Chrysanthemum stunt viroid in Brazil: survey, identification, biological and molecular characterization and detection methods
(Edizioni ETS, 2014-03) Gobatto, D.; Chaves, A.L.R.; Harakava, R.; Marque, J. M.; Daros Arnau, Jose Antonio; Eiras, M.; Instituto Universitario Mixto de Biología Molecular y Celular de Plantas; Conselho Nacional de Desenvolvimento Científico e Tecnológico, Brasil; Fundação de Amparo à Pesquisa do Estado de São Paulo; Ministerio de Economía y Competitividad
[EN] In Brazil, the ornamental flowers and plants market moves in the wholesale and retail more than two billion US dollars annually, and chrysanthemum stands out as one of the most valuable commercial species. The stunting disease induced by Chrysanthemum stunt viroid (CSVd) has become a serious problem in chrysanthemum production systems worldwide. CSVd incites also colour breaking and retards flowering, but in many situations it does not induce visible symptoms, facilitating its spread in the field and passing international borders unnoticed. In Brazil there are few studies on this pathogen, with a single report of its possible occurrence in chrysanthemum in the State of Sao Paulo. In this work we aimed at surveying, identifying and characterizyng viroids in chrysanthemum crops in the State of Sao Paulo; challenging chrysanthemum varieties with a Brazilian CSVd isolate; and establishing diagnostic strategies to strengthen quarantine and indexing programs. Our survey showed that CSVd is widely disseminated in chrysanthemum crops in the State of Sao Paulo.
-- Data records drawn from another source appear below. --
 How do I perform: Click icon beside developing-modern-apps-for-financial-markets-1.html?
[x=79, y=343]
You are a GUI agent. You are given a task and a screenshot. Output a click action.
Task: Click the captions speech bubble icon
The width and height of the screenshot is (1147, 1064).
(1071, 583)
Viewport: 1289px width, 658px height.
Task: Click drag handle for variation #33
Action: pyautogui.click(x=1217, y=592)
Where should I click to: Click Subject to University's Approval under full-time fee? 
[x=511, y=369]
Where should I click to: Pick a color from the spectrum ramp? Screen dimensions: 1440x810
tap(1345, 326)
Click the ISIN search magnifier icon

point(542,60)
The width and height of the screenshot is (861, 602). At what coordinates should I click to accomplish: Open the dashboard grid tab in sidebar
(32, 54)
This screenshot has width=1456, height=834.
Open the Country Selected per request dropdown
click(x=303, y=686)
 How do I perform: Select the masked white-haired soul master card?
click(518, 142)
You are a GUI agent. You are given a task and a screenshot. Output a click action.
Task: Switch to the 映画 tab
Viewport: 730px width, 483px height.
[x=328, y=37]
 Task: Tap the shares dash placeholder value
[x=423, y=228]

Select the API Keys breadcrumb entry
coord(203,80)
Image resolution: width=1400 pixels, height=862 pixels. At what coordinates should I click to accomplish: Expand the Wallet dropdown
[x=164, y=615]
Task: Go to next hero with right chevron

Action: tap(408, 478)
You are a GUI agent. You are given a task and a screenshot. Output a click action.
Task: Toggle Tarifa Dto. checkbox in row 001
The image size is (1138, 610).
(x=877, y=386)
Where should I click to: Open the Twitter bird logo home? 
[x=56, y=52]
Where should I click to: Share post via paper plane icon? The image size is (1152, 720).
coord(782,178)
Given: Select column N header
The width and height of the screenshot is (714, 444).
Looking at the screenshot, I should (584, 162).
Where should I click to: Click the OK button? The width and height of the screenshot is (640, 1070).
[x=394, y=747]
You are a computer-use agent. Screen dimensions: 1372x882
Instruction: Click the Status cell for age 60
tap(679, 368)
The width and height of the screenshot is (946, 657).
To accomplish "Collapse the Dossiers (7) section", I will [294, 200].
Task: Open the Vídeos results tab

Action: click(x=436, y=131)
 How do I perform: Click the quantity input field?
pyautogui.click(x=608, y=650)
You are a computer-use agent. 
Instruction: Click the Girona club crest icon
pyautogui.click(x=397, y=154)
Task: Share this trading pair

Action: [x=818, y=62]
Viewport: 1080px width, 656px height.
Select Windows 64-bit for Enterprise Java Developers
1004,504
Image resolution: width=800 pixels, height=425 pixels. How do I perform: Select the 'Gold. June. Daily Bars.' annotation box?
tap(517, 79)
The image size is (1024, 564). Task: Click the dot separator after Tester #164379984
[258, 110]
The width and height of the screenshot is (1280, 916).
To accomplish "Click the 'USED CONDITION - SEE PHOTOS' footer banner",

All evaluated chrysanthemum varieties were susceptible of infection, although infection was sometimes symptomless. The complete genome sequencing of seven CSVd isolates showed high nucleotide identity when compared with other isolates from databases. Specific oligonucleotides were designed for conventional RT-PCR and RT-qPCR CSVd analysis. Results show that CSVd can be identified with a sensitivity about 100,000 times higher than PAGE. Dot-blot proved also to be highly sensitive and, consequently, most useful for large scale diagnosis. This is the first biological and molecular identification and characterization of CSVd isolates in Brazil.